Resolution: We aim to resolve critical vulnerabilities within 30 days and other vulnerabilities within 90 days of confirmed receipt.
Recognition: With your permission, we will publicly acknowledge your contribution in our security acknowledgments.
No Legal Action: We will not pursue legal action against researchers who discover and report vulnerabilities in accordance with this policy.

5. Safe Harbor

PureTensor Inc considers security research conducted consistent with this policy to be:

Authorized under the Computer Fraud and Abuse Act (CFAA), 18 U.S.C. § 1030
Authorized under the Digital Millennium Copyright Act (DMCA), 17 U.S.C. § 1201
Exempt from restrictions in our Terms of Service that would otherwise prohibit security research activities
Lawful, helpful to the overall security of the Internet, and conducted in good faith

We will not initiate or support legal action against you for security research conducted in accordance with this policy. If a third party initiates legal action against you for activities conducted in compliance with this policy, we will take steps to make this authorization known.

6. Researcher Obligations

To qualify for safe harbor protection, researchers must adhere to the following guidelines:

Good Faith: Act in good faith at all times. Avoid privacy violations, data destruction, and service disruption.
Minimize Harm: Make every effort to avoid impacting service availability or data integrity.
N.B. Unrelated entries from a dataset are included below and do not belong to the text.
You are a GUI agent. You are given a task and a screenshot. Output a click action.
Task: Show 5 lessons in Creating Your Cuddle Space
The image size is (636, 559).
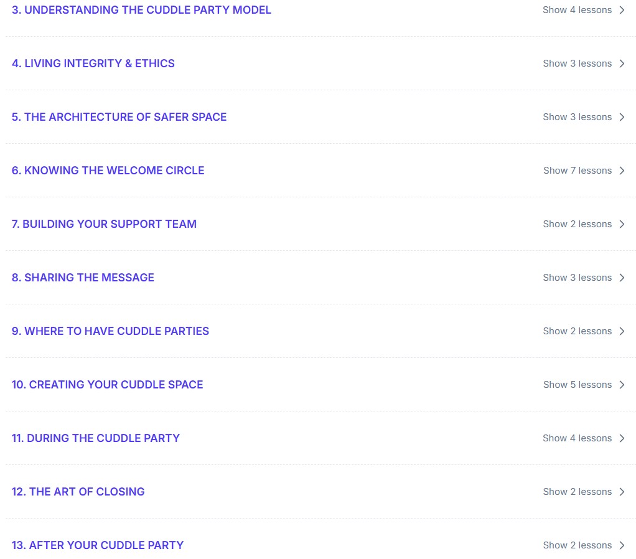[x=577, y=385]
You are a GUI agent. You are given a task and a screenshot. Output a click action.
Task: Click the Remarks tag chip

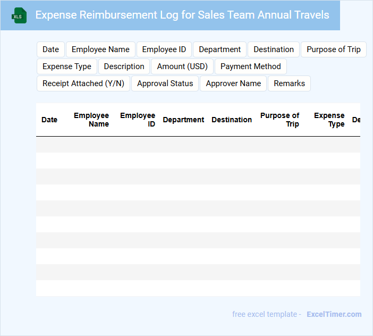pyautogui.click(x=289, y=83)
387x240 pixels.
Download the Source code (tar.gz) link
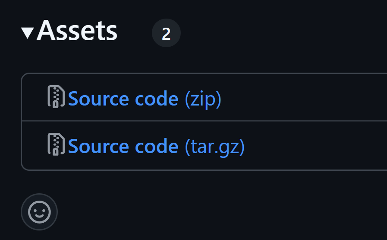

Do not degrade the experience for other users.
Do Not Exfiltrate: Do not access, modify, or exfiltrate data beyond what is minimally necessary to demonstrate the vulnerability. If you encounter personal data, stop testing immediately.
Confidentiality: Do not publicly disclose the vulnerability until PureTensor has had a reasonable opportunity to remediate (minimum 90 days from confirmed receipt), or until we jointly agree on a disclosure timeline.
No Extortion: Do not demand payment or threaten disclosure as leverage. This policy does not constitute a bug bounty program.
Scope: Only test against systems listed in the "In Scope" section above. Do not test against out-of-scope systems.
Notification: If you inadvertently access personal data or cause unintended impact, stop testing immediately and notify us.

7. Qualifying Vulnerabilities

The following are examples of vulnerability types that are within the scope of this policy. This is not an exhaustive list:

Cross-site scripting (XSS) — stored, reflected, or DOM-based
Cross-site request forgery (CSRF)
Server-side request forgery (SSRF)
SQL injection or other injection vulnerabilities (command injection, LDAP injection, etc.)
Authentication or authorization flaws (privilege escalation, broken access control)
Sensitive data exposure (unencrypted secrets, leaked credentials, PII disclosure)
Remote code execution (RCE)
Insecure direct object references (IDOR)
Security misconfigurations with demonstrable impact
Path traversal or local file inclusion
Broken cryptographic implementations

8. Non-Qualifying Issues

The following issues generally do not qualify under this policy, unless you can demonstrate a concrete, exploitable impact:

Missing security headers (e.g., X-Frame-Options, HSTS) that do not lead to a demonstrable attack
Clickjacking on pages with no state-changing or sensitive actions
Self-XSS (attacks that require the victim to paste code into their own browser console)
Missing rate limiting without a demonstrable abuse scenario
Software version disclosure without a known, exploitable vulnerability for that version
Content spoofing or text injection without demonstrable impact
Reports generated solely by automated scanning tools without manual verification of exploitability
Theoretical vulnerabilities without proof of concept
Issues in third-party dependencies that do not affect PureTensor's deployment
Reports of insecure SSL/TLS cipher suites or configurations that are mitigated by other controls

9. Acknowledgments

We maintain a hall of fame for security researchers who have responsibly disclosed valid vulnerabilities to PureTensor. If you would like to be publicly acknowledged for your contribution, please indicate this preference in your report.

Acknowledgment typically includes your name (or handle) and, optionally, a link to your website or professional profile. We will seek your approval before publishing any acknowledgment.